Can a child outgrow sensory issues?
It is possible for a child to outgrow their sensory issues, but it depends on the child. Some children may only experience mild sensitivities or seekers behaviors early in life, but eventually grow out of them. Other children may struggle with Sensory Processing Disorder (SPD) or other sensory issues throughout their lives.
There is no one right answer for every child. The best thing you can do is to provide support and accommodations as your child needs them.
Sensory Seeker Examples:
- craves movement and touch
- unusual high tolerance to pain
- constantly on the go
- enjoys loud noises and busy environments
- tries new things without hesitating
- may have a hard time sitting still or paying attention
- may enjoy mouth stimulation (chewing, cold water)
- talks louder than other kids
Sensory Sensitive Examples:
- easily overwhelmed by too much stimulation
- sensitive to smells and tastes
- avoids loud noises, bright lights, and roughhousing
- seems shy or withdrawn
- prefers quieter activities
- sensitive to touch, hair brushing, haircutting, nail clipping, and more
- may have a low threshold for pain
- has a hard time with change or new situations
Now that you know the difference between sensory seekers and sensory sensitive children, let’s discuss some tips on how to support them. You can also help them regulate better with these self-regulating activities.
How can we support sensory needs?
- Provide a quiet place for the child to retreat to if they need a break from sensory overload.
- Encourage calm and focused activities, such as reading, puzzles, or drawing.
- Allow the child to participate in activities that appeal to them, such as swinging, running, or climbing.

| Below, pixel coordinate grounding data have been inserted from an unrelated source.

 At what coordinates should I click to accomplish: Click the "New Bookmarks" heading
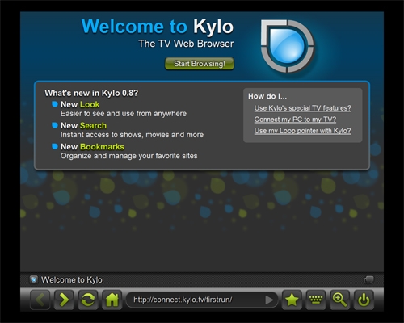pos(92,147)
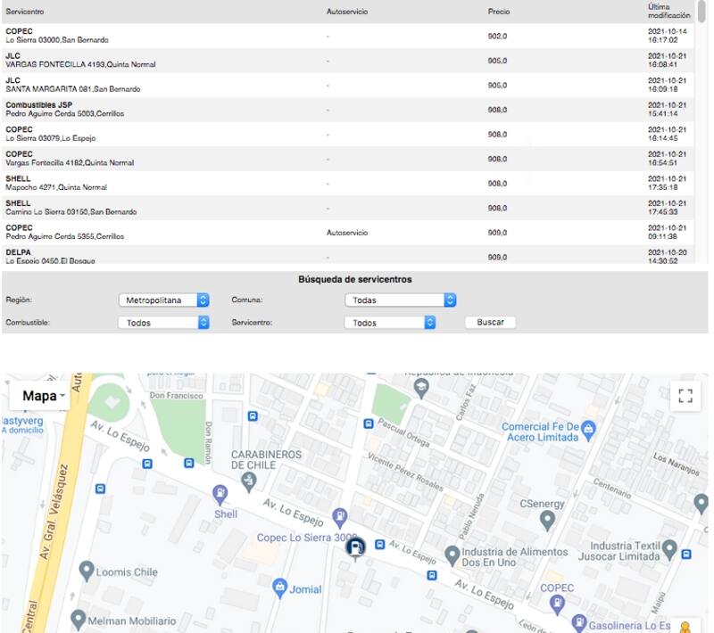The width and height of the screenshot is (714, 633).
Task: Open the Combustible dropdown
Action: (x=164, y=323)
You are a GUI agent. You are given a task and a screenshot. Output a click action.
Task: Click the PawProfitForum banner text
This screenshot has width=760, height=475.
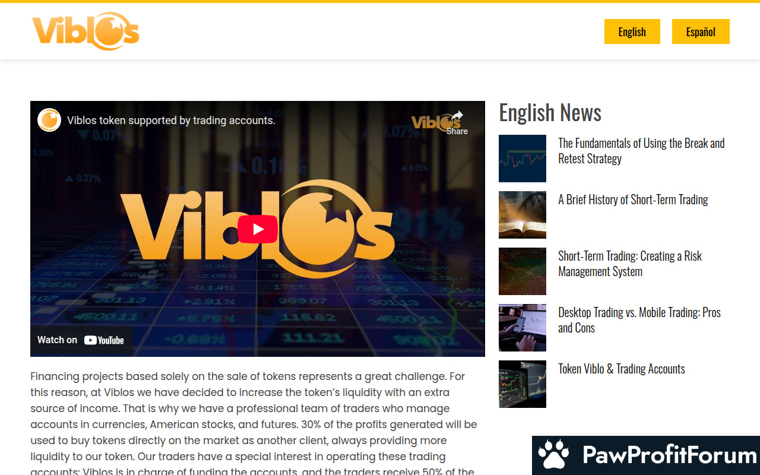(x=669, y=455)
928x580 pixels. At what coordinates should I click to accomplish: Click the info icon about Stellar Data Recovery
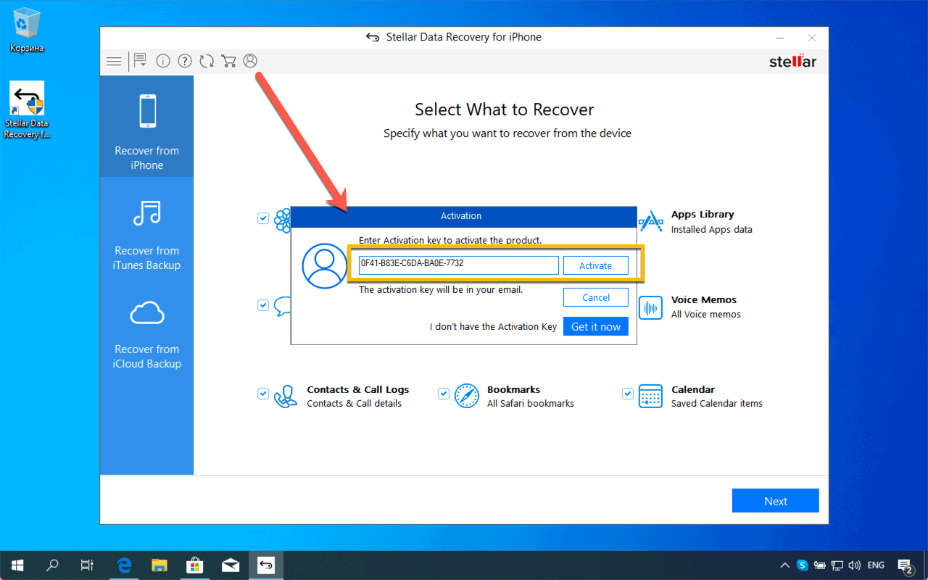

- Give the child plenty of opportunities to move their body.
- Provide a variety of textures for the child to explore, such as soft blankets, rough towels, and smooth stones.
- Make sure the child’s environment is safe and comfortable for them.
- If needed, work with a therapist or doctor to create a sensory diet specifically tailored to the child.
Support for Sensory Seekers:
- give the child plenty of opportunities to move and explore
- provide a variety of sensory experiences
- encourage the child to try new things
- create a calm and organized environment
Support for Sensory Sensitive Children:
- avoid overstimulating the child with too many activities or outings
- give the child plenty of downtime to relax and rejuvenate
- provide a quiet and calm environment
- choose sensory activities that are appropriate for the child’s sensitivity level
Support Tools for Sensory Seekers and Sensitives:
- sensory toys and fidgets
- weighted blankets or vests
- earplugs or noise-cancelling headphones
- calming essential oils
If you think a child may benefit from any of these tools, please consult with a doctor or occupational therapist. They can help you choose the right products and provide guidance on how to use them properly.
Both sensory seekers and sensory sensitive children benefit from routine and predictability. Try to establish a daily routine with set times for meals, play, and sleep. This will help the child feel more comfortable and secure.
Be patient and understanding. Both sensory seekers and sensory sensitive children are unique individuals who learn and process information differently. Do not expect them to behave in a certain way or meet your expectations. Try to be open-minded and adapt your parenting & education style to best meet their needs.
Remember, every child is different! So if you have a child who seems to exhibit mostly seeker behaviors, or a child who is more sensitive, don’t worry. They will still thrive with the right supports in place.
Sensory issues can be tricky to navigate, but with the right information and support, you can help the child thrive!
Please note that this is not intended to be medical advice. If you have any concerns about your child’s development, please consult with a doctor or occupational therapist.